The Candid Blogger





Q - Why should I Use an Equity Holding Trust™ for My Rental Property(s)

Owner protection – If the property in trust is owned by more than one individual, the title to the property may become faulty and unmerchantable because of death, legal disability, divorce, judgments and many other types of litigation affecting one of the co-owners. When the property is held in a land trust, a judgment against one of the beneficiaries does not automatically constitute a lien upon the real estate held in trust. Thus, a beneficiary is provided with an extra measure of protection against lawsuits.

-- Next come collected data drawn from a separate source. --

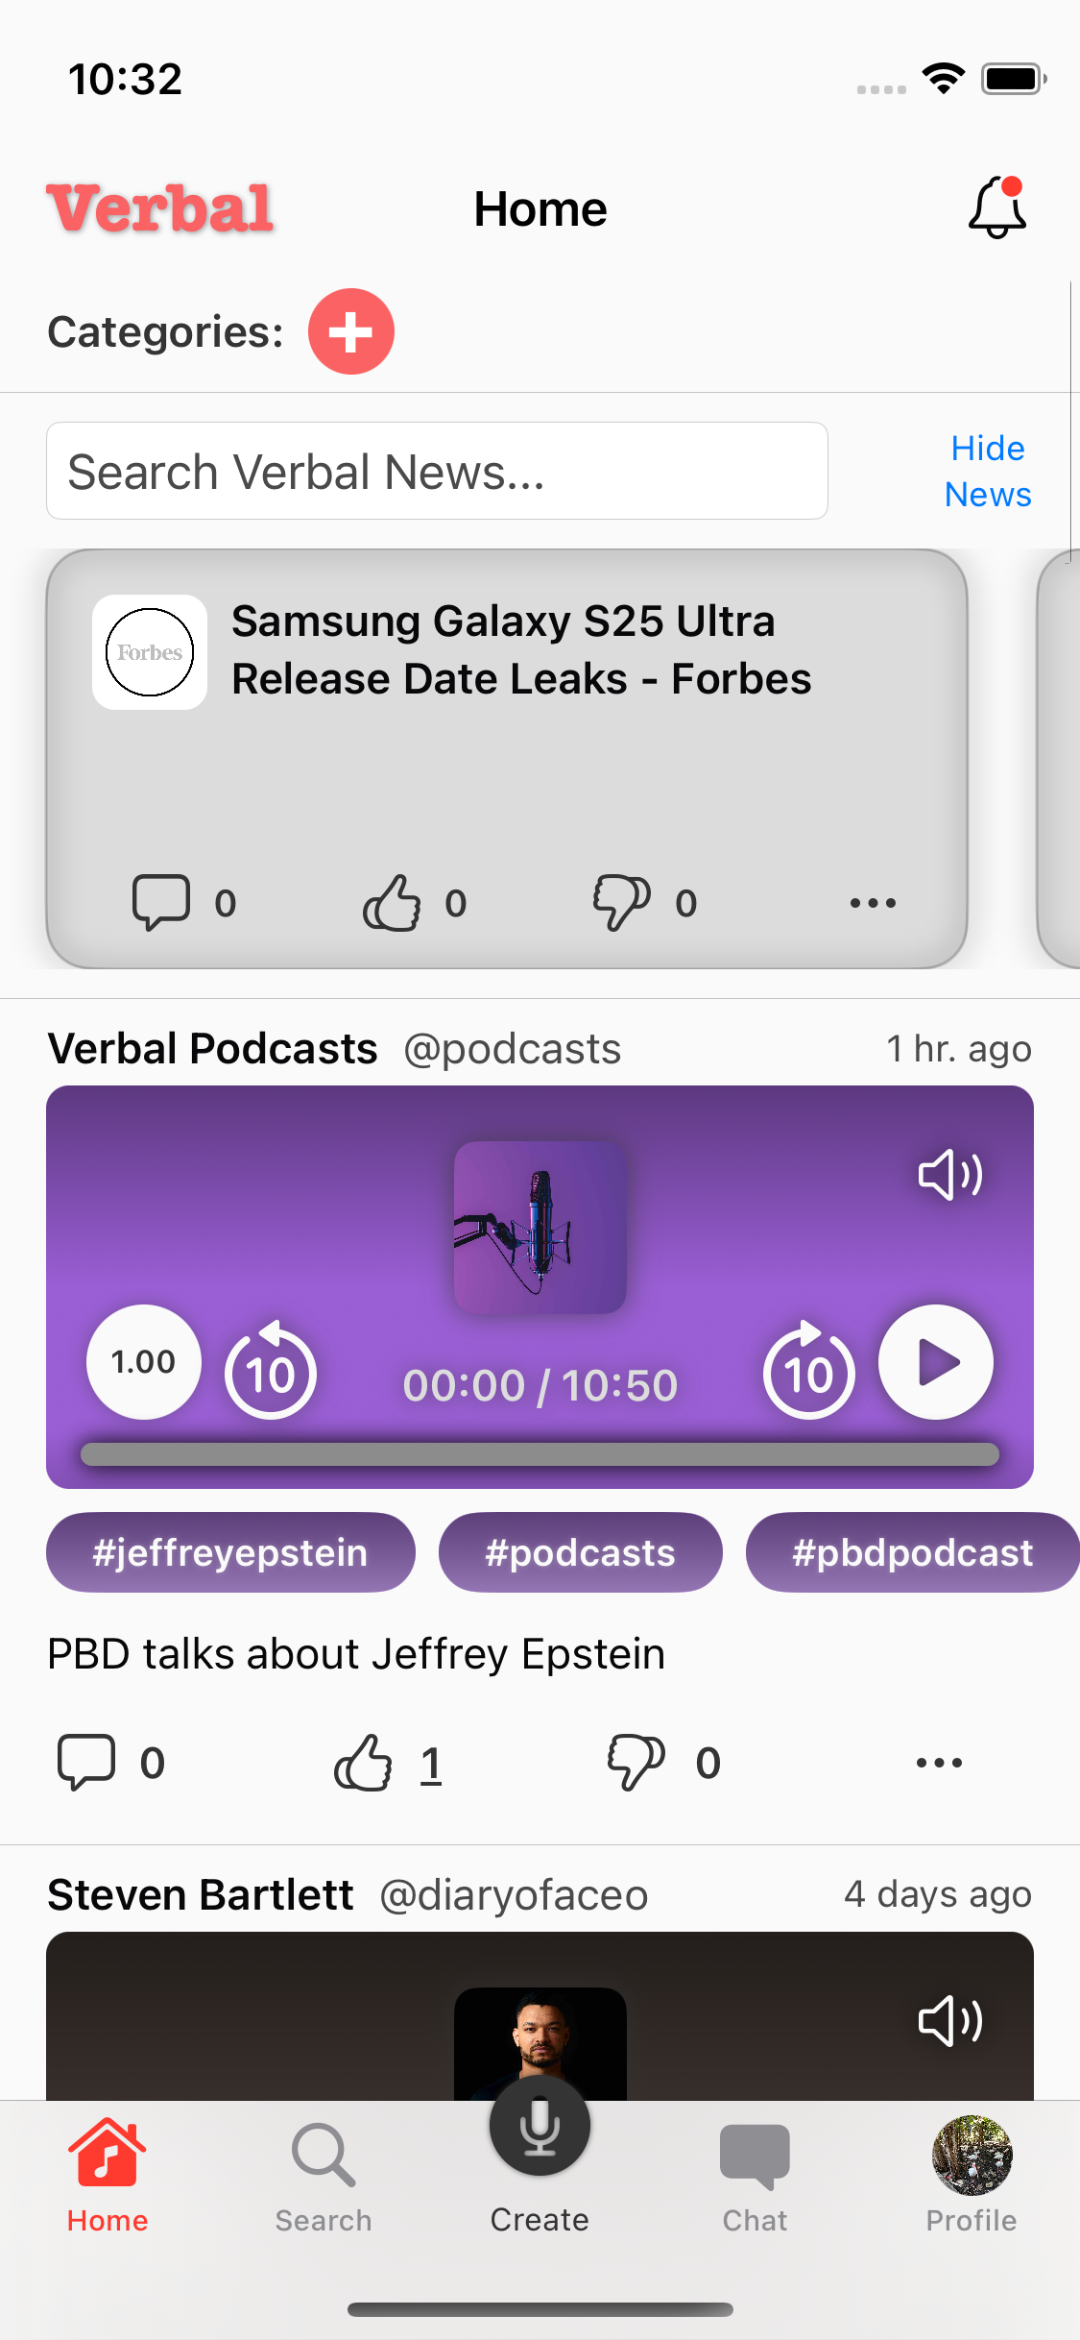Seek on the podcast progress bar
This screenshot has width=1080, height=2340.
pyautogui.click(x=540, y=1455)
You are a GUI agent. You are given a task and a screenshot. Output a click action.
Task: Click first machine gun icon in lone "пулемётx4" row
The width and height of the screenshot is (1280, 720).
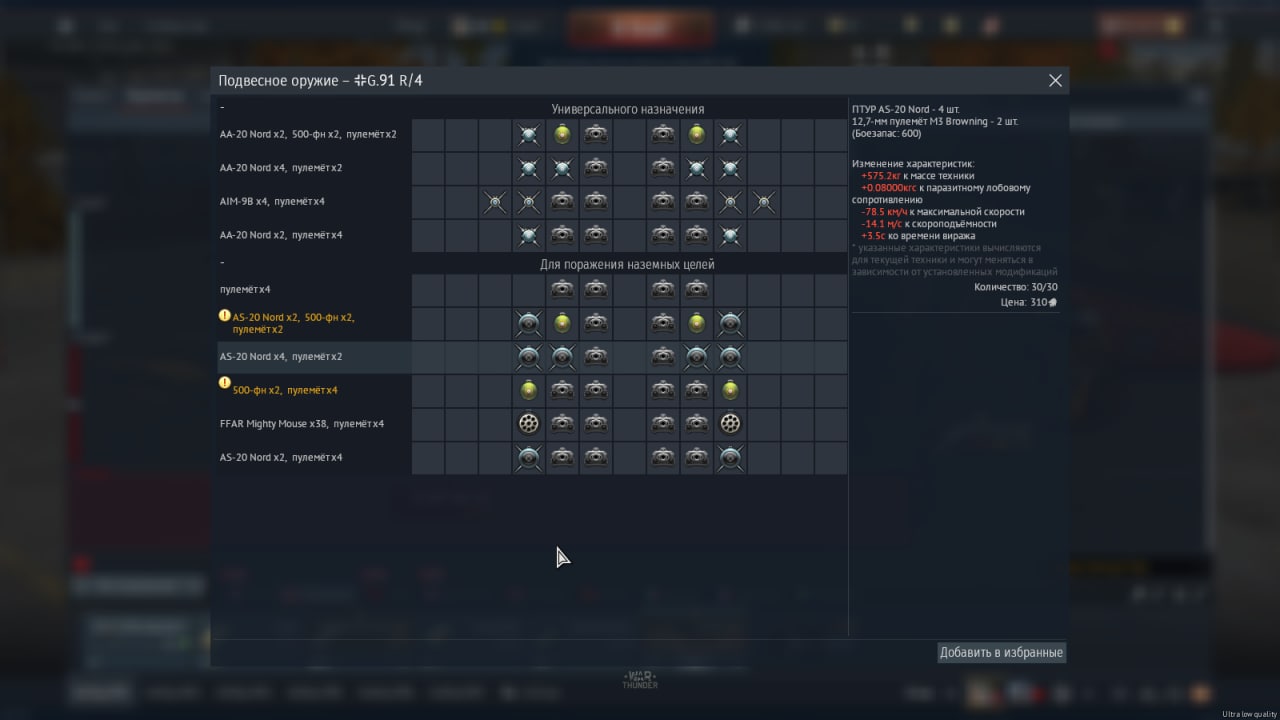click(562, 290)
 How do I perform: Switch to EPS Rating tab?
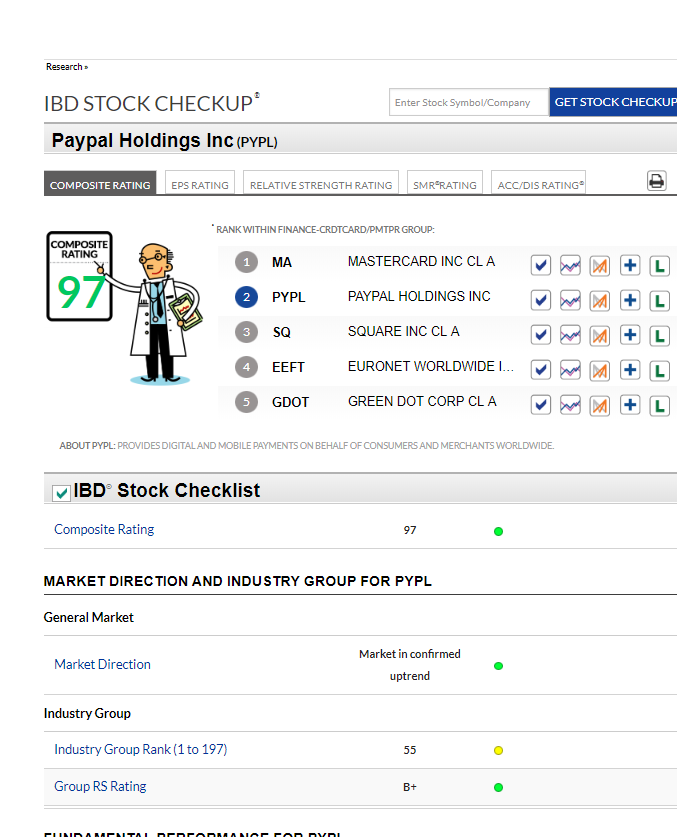pyautogui.click(x=200, y=185)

If you rent or lease your property, the importance of asset protection and proper asset management is that much greater.  The Equity Holding Trust is:

PRUDENT & MOST PROFITABLE - Eliminates the need for standard renting, leasing or optioning-out.

EASY LANDLORDING - Eliminates costs of negative cash-flow, maintenance & vacancies.

STEP-BY-STEP GUIDE

1.  A (title-holding) land trust is created in YOUR NAME (the settlor) and you hold a 100% beneficiary interest.  No one else is involved, only YOU AND YOUR TRUSTEE.  Title is vested in the Trustee.  We always use Tom Standen and Equity Holding Corporation.

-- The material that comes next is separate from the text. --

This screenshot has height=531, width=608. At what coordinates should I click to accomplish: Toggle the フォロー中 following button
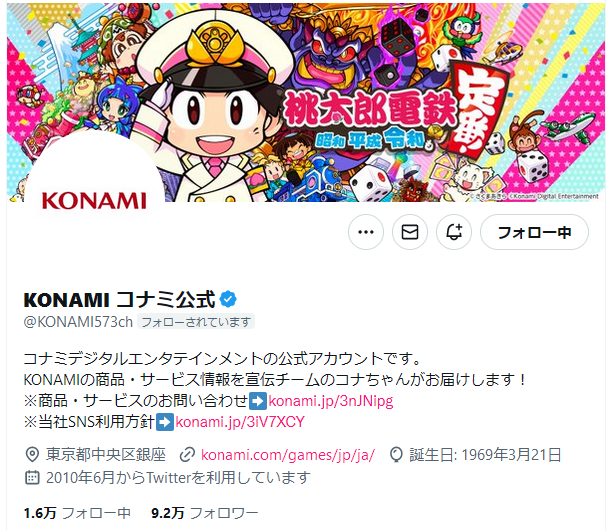(534, 232)
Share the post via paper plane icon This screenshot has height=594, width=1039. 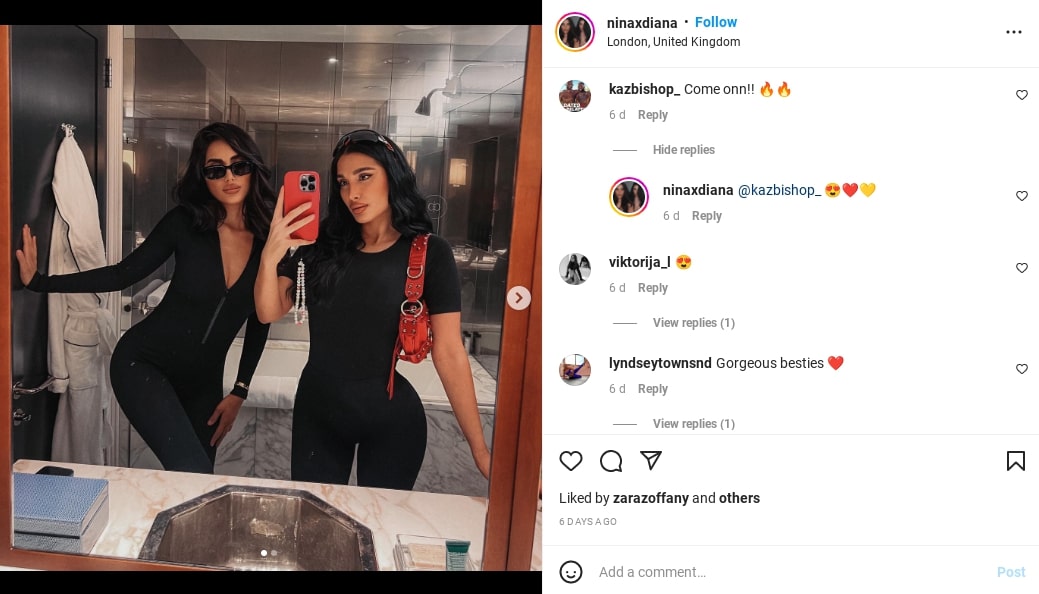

Your Trustee now holds title to your real property.  Under the Doctrine of Equitable Conversion, you have now legally converted your real property to personal property.  That is a BRILLIANT move.  Your transactions from now on are no longer governed by mortgage law, but by the Uniform Commercial Code (UCC), Article 9, and its inherent protection of personal privacy.  The very first benefit is that all subsequent documents may go legally unrecorded, providing the ultimate in privacy and protection.

Now that you have converted your asset, let's manage it to its highest efficiency.  This was a rental property.  We NEVER want to rent.  You don't want an ordinary tenant who doesn't care about the property.  You want a tenant who will love it as you do, make the payments on time and take care of the home.  What you really want is a Live-in Property Manager.  If you can find someone to take 100% responsibility for all maintenance and repairs, for mortgage payments, property tax and insurance payments, wouldn't it be worth it to share some of the profits with someone who would remove ALL of your homeowner headaches?

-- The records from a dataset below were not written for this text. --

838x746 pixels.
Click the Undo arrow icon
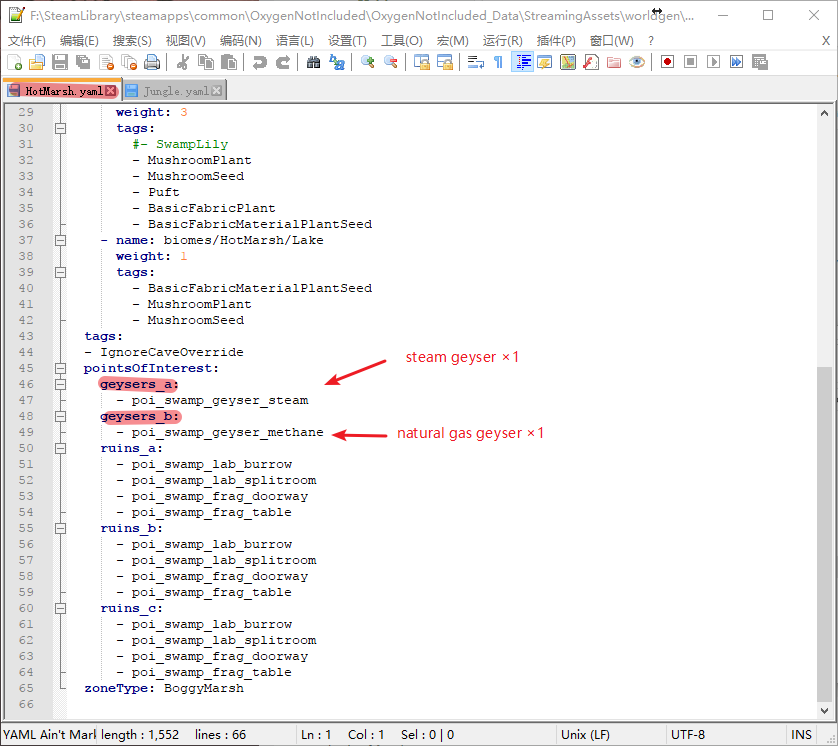tap(260, 62)

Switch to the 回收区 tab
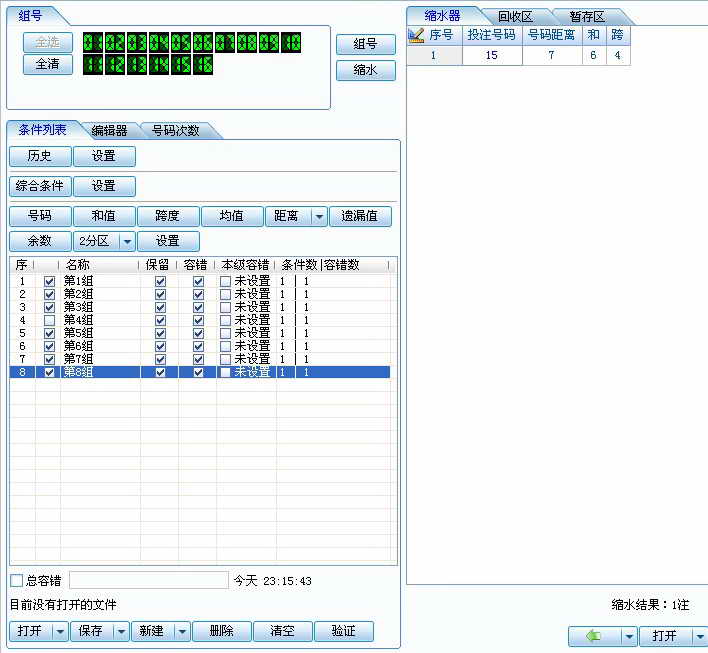coord(515,16)
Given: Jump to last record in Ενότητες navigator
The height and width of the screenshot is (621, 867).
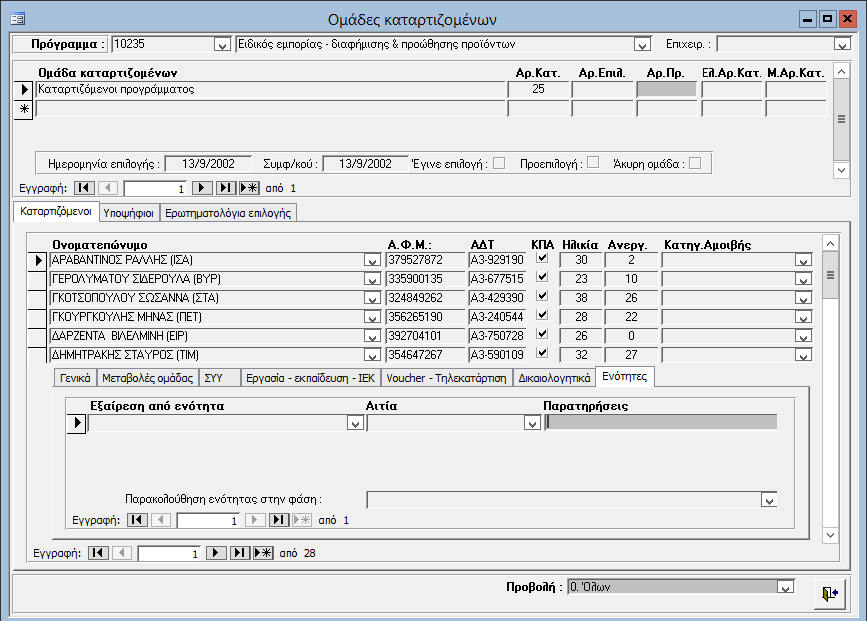Looking at the screenshot, I should coord(279,520).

  1. Triple-net lease your property to a Tenant/Beneficiary who will take on those responsibilities 100%.  Make your Tenant a Resident Beneficiary and grant him a 50% beneficiary interest in your Trust.  In the eyes of the IRS, although only leasing, he is an owner of real property and entitled to write-off the mortgage interest and property tax and insurance payments.  I also like to share future appreciation with my Live-in Property Mgr/Resident Beneficiary, 50/50.
  2. Escrow is opened to facilitate the assignment, in the existing land trust, of beneficiary interest to co-Beneficiary
  3. A Beneficiary Agreement is created between beneficiaries wherein the property's Mutually Agreed Value (MAV) is established in order to determine settlor beneficiary's beginning Beneficiary Contribution (equity and/or any non-recurring closing costs, etc.).  This documentation also reflects all co-beneficiary contributions (equity contribution and/or non-recurring costs).
  4. A Possession and Occupancy Agreement (triple net lease) is executed between the trust and the 2nd co-beneficiary (responsibility for collections and disbursement are then assigned to PAC Management).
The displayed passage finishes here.